- EXERCISE -
Sum up the album review below in two sentences.

- EXTRACT TO READ -
....

Brilliant synth-rock Europop - Phoenix's best yet5
Phoenix are one of the greatest bands to come out of France in the last 15 years (along with Daft Punk and Air, two of my great musical loves, and several other bands that formed around the same time), and they are finally receiving some well-deserved attention. Phoenix just keep getting better, and they know it -- they love it, they exploit it, they bathe in its glory. Seriously, who else would have the "couilles" to title their fourth album Wolfgang Amadeus Phoenix? But it's justified. This album is pure shining genius from a band with a unique and creative sound, a gift that the American public is starved for in these vapid, manufactured Disney-pop times. I've been hooked on Phoenix since the moment I saw their "If I Ever Feel Better" video in 2001 while living in Paris. Over the past decade, Phoenix have continually reinvented their sound -- with undeniable cohesion and hat-tips to previous albums -- and WAP, their pièce de résistance, is no exception.

It helps in assessing the roots of WAP, their fourth album, to look back across Phoenix's discography. United (2000) was a bizarre yet pleasing amalgamation of insanely catchy pop gems, dark bluesy instrumentals, hollering garage rock, and smooth downtempo. (Interestingly, their "Too Young" single, from United, was featured in the night-on-the-town apartment scene in Lost in Translation; this was America's first real taste of Phoenix.) By contrast, their second album, Alphabetical (2004), had a far more cohesive sound: its synth-y, finger-tapping indie pop made for a crisp, solid album. Listening to Alphabetical, you likely thought, "Wow, Phoenix have really come into their own since United!" Then in 2006, on It's Never Been Like That, Phoenix came hurtling back to their garage rock ethos, and the faithful listener was surprised once again. INBLT was rougher, edgier, less synth-y, more raw sounding than Alphabetical. (It probably helped enhance INBLT's "garage rock" sound that Phoenix produced it at Planet Roc Studios in Berlin, a Cold War-era radio station/recording studio. When you listen to Phoenix's albums in succession, you can hear this distinct difference.)

....

- RECORDED INFORMATION -

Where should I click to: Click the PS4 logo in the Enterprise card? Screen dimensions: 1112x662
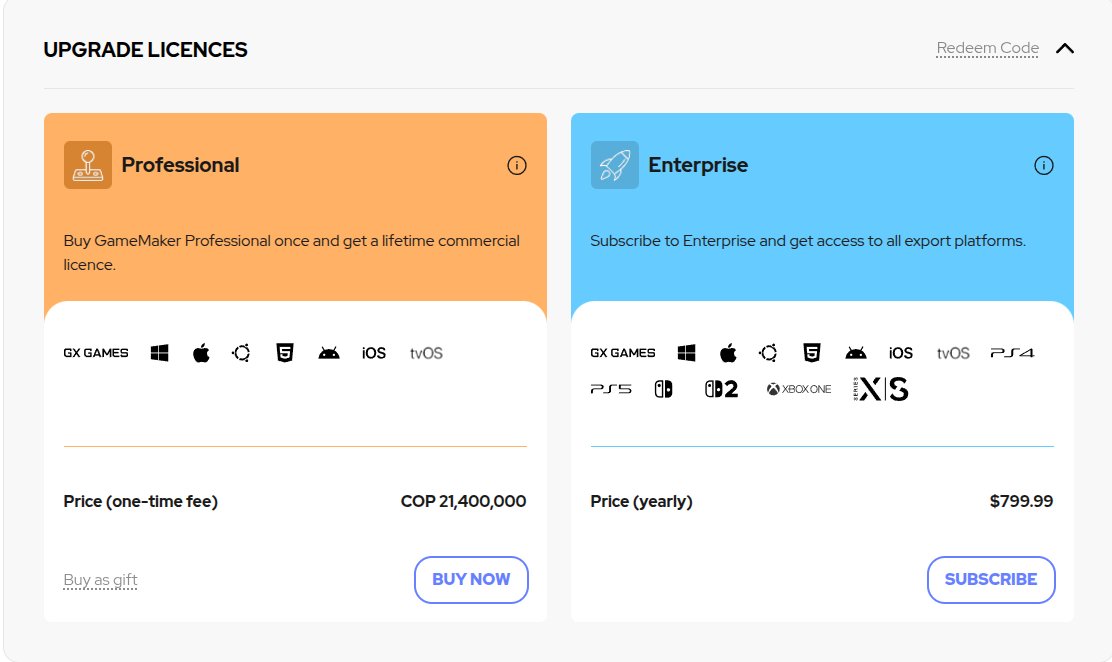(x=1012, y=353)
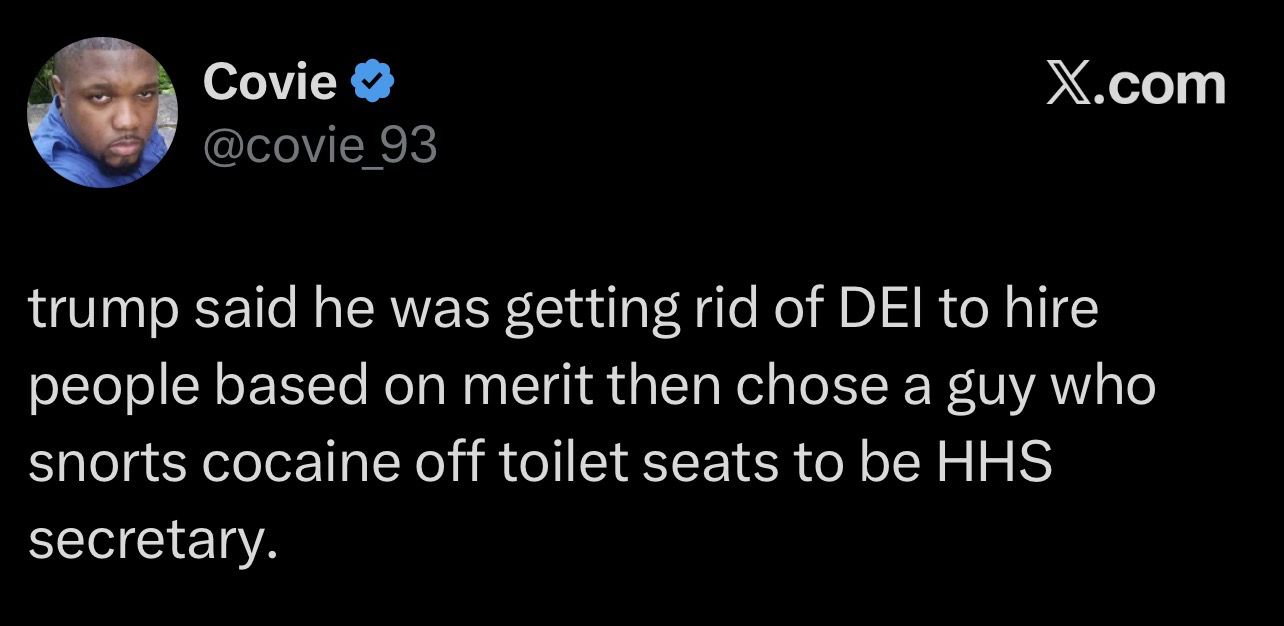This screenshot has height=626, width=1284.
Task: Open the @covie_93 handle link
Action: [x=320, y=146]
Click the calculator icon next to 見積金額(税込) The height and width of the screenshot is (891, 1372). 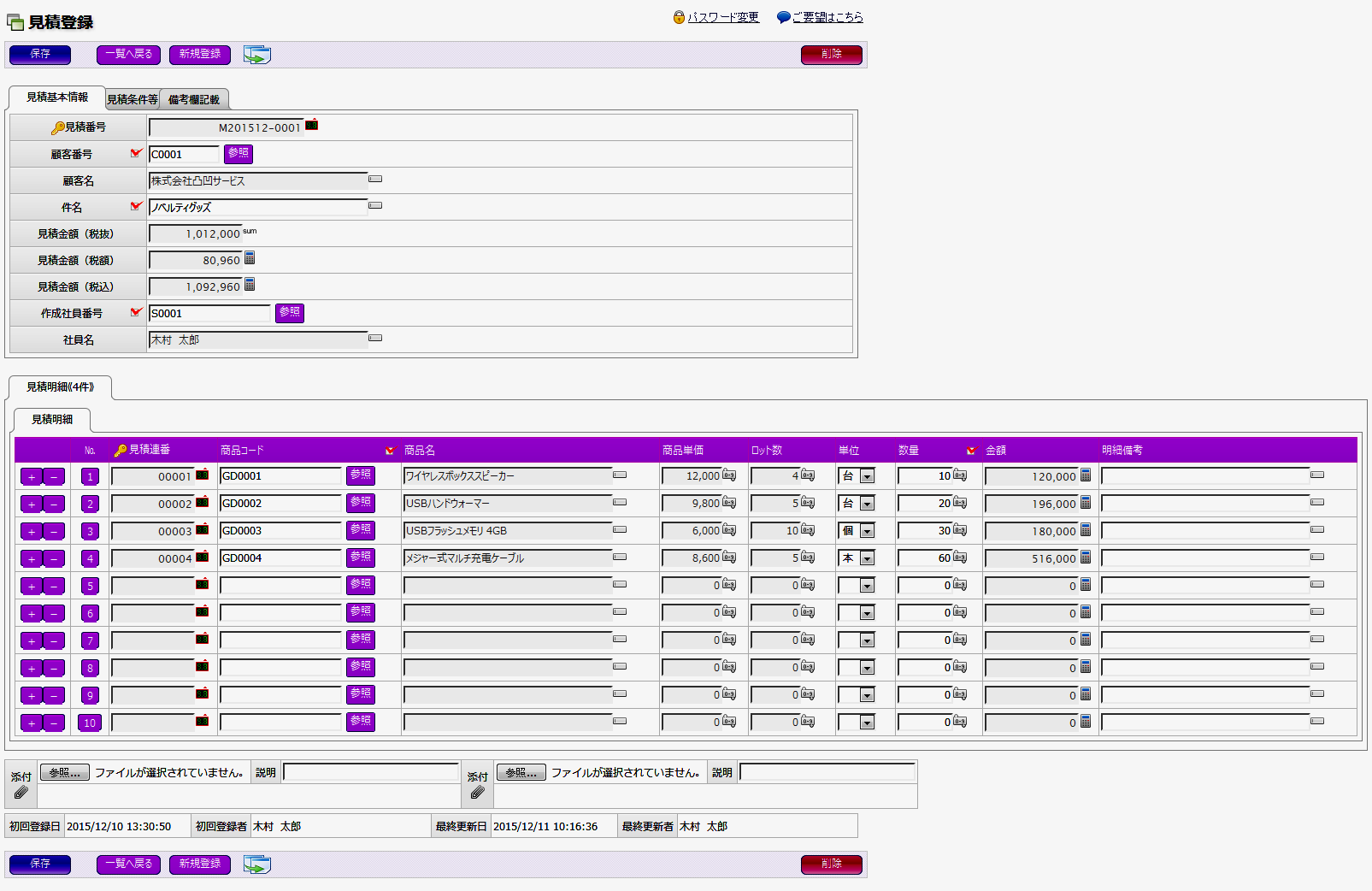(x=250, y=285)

....

- PROBLEM SOLUTION -
Phoenix, one of France's best bands of the last 15 years, keeps reinventing its sound and is finally getting deserved attention, and the reviewer calls its fourth album, Wolfgang Amadeus Phoenix, pure shining genius. Looking back, United (2000) mixed catchy pop, bluesy instrumentals, garage rock and downtempo, Alphabetical (2004) had a more cohesive synth-y indie pop sound, and It's Never Been Like That (2006) went back to a rougher, rawer garage rock style.